Rebels Were 'Eager' To See U.S. Strikes On Syria
Steve Inskeep talks to General Salim Idriss, commander of the Free Syrian Army. They discuss Syrian opposition reaction to President Obama's address to the nation this week, the Russian diplomatic initiative and what assistance the general is hoping to receive from the United States.
STEVE INSKEEP, HOST:
It's MORNING EDITION from NPR News. I'm Steve Inskeep.
RENEE MONTAGNE, HOST:
And I'm Renee Montagne.
President Obama's decision to hold off on striking Syria dismayed Syria's rebels. This morning we reached General Salim Idriss, commander of the Free Syrian Army.
INSKEEP: He says that by negotiating over Syria's chemical attacks, the United States is missing the point.
GENERAL SALIM IDRISS: When we only talk about chemical weapons and putting these weapons under international control, then our citizens in Syria, they will think the international community, they don't have any kind of interest about the bloodshed, the destruction, about the eight million people who are refugees now.

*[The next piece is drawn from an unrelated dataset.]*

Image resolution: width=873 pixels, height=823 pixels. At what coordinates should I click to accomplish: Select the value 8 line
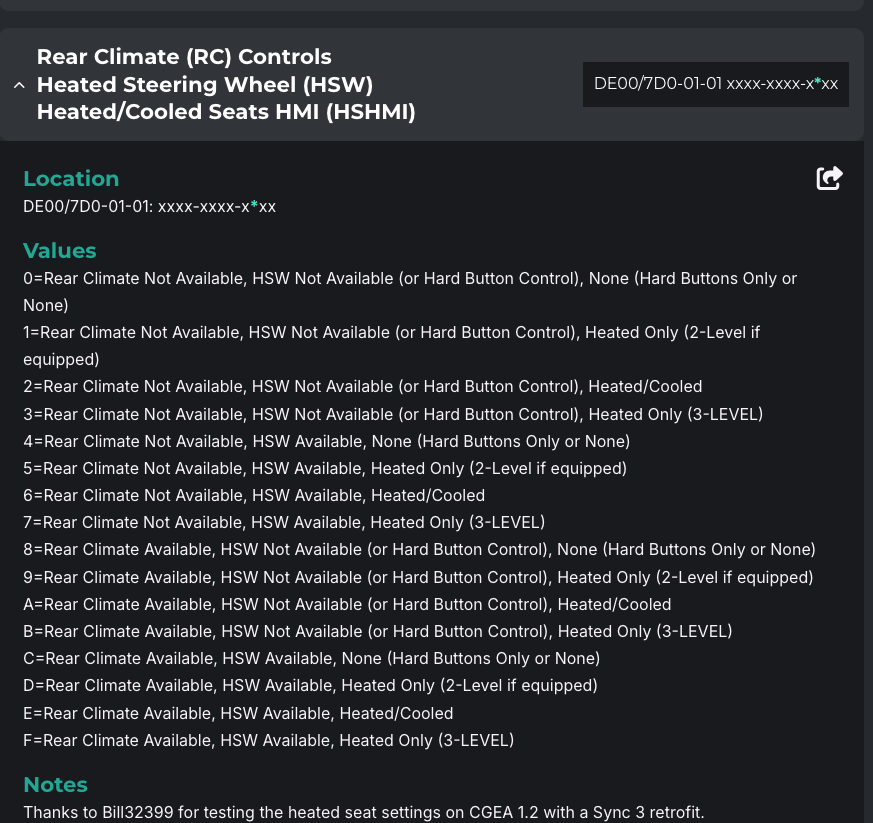[419, 550]
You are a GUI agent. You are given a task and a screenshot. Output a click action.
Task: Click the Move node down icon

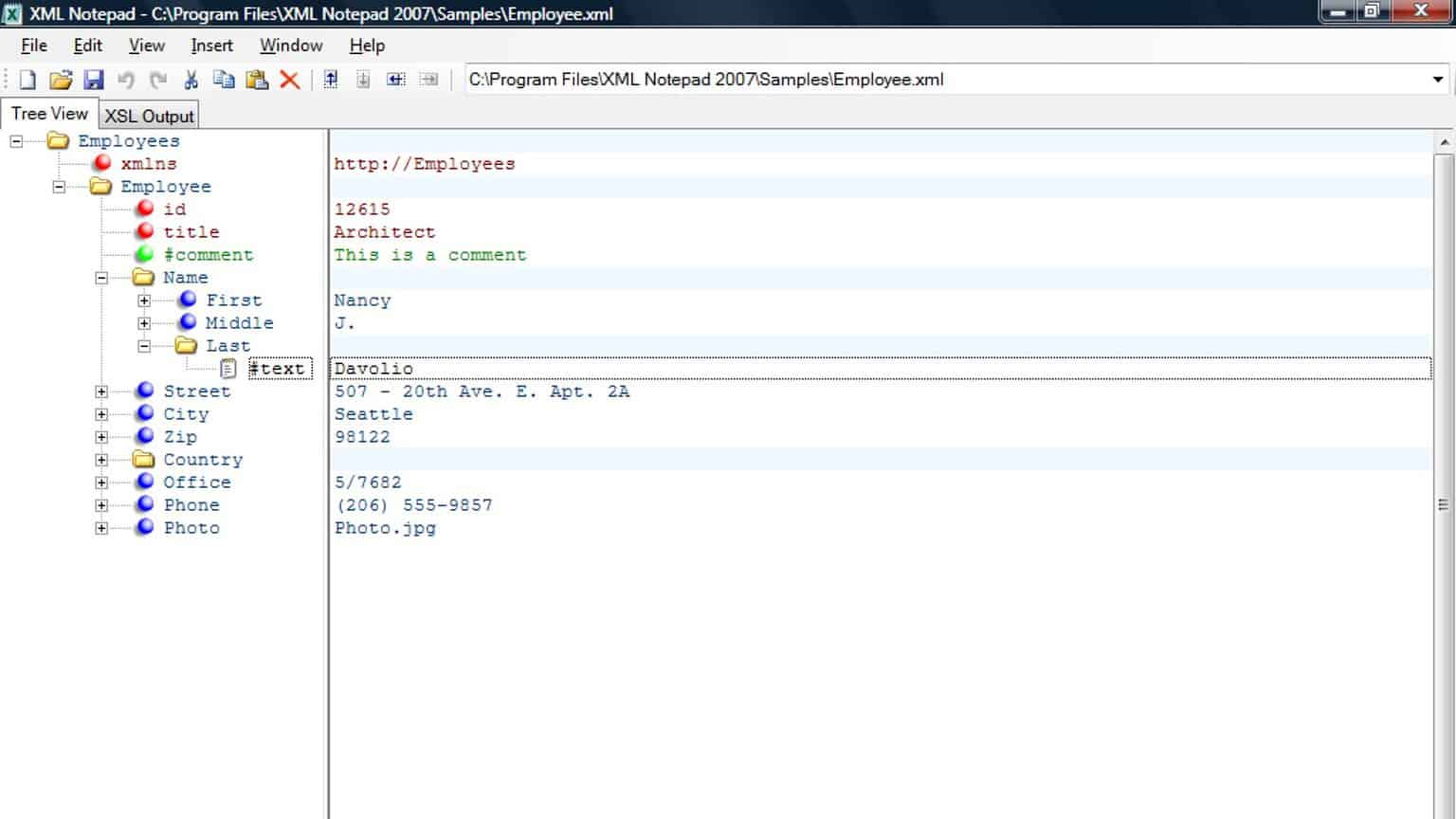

INSKEEP: General Idriss spoke with us via Skype from Syria.
While some rebel groups are considered extremists, the Free Syrian Army is aligned with the United States. And though U.S. air strikes were not explicitly designed to aid them, the Free Syrian Army was eager to see them.
Were you poised to act in some way on the battlefield in coordination with U.S. strikes had they happened?
IDRISS: Yes. When Mr. - President Obama talked about the strikes, we did a meeting with the commander of the fronts. We told them to be ready to have control or to control the locations that will be targeted. We are ready, our forces are ready, our fighters are ready, and we were and still waiting for these strikes. And we hope that these strikes will be done in a short time because really the Russia initiative is just a lie and the Russian administration, especially the President Putin and Sergey Lavrov, are playing games.
They know that the regime in Damascus is a criminal regime. He is killing his own people. He's using his Scud missiles, chemical materials, the air force to destroy everything.
INSKEEP: What has happened to morale among your troops now that they know the strikes are not coming, at least not soon?
IDRISS: Yes, now it is very difficult. On the ground it is very difficult. And yesterday I had a meeting with my commanders of the five fronts and we discussed the situation after the Russian initiative. Our people are very frustrated and they think that our friends will leave us alone. And they told me yesterday we can't understand why the Russians and the Iranians are supporting the regime so clearly, and our friends are delaying and hesitating. We don't know.
I told them, let us wait. We respect the decision of the president and we know how decisions are taken in the democratic countries. Let us wait and we hope that our friends, at the end of the day, will be with us and will help us.
INSKEEP: General, what kinds of weapons, if any, have you received from the United States up to this point?
IDRISS: Yes, we received support from our American friends. And what we received really is humanitarian aid - food and the medical materials. We received bulletproof jackets. We received some types of flight(ph) vehicles and ambulances, night vision goggles, communications equipment, computers and satellite Internet equipment. Lesser materials, we didn't receive any kind of lesser materials from our American friends.
INSKEEP: Even up to today, you have received nothing, you're saying.
IDRISS: Yes. Yes. No military support, no direct military support.
INSKEEP: Because here I'm looking at the Washington Post from earlier this week, September 11, saying the CIA has begun delivering weapons to rebels in Syria ending months of delay. You're telling me that if any weapons are getting to any rebels, they're not getting to you. Is that correct?
IDRISS: No. No. That is correct. We didn't receive any weapons from our American friends.
INSKEEP: Because Americans have been under the impression that the policy was to deliver weapons to the rebels at this point. Why is that not happening?
IDRISS: We were waiting and still waiting to receive weapons and ammunition. And we told our friends in the United States we hope that you will support us. We are in most need for anti-tank missiles, anti-aircraft missiles. They told us that it is very difficult to support us with anti-aircraft missiles. But we discussed with them the military support. They say that they will go back with these ideas to Washington and discuss that with the administration, and then we will get an answer.
We are in contact with our friends, American friends here. But till now, honestly and frankly, there is no military support.
INSKEEP: General Salim Idriss of the Free Syrian Army. General, thanks very much.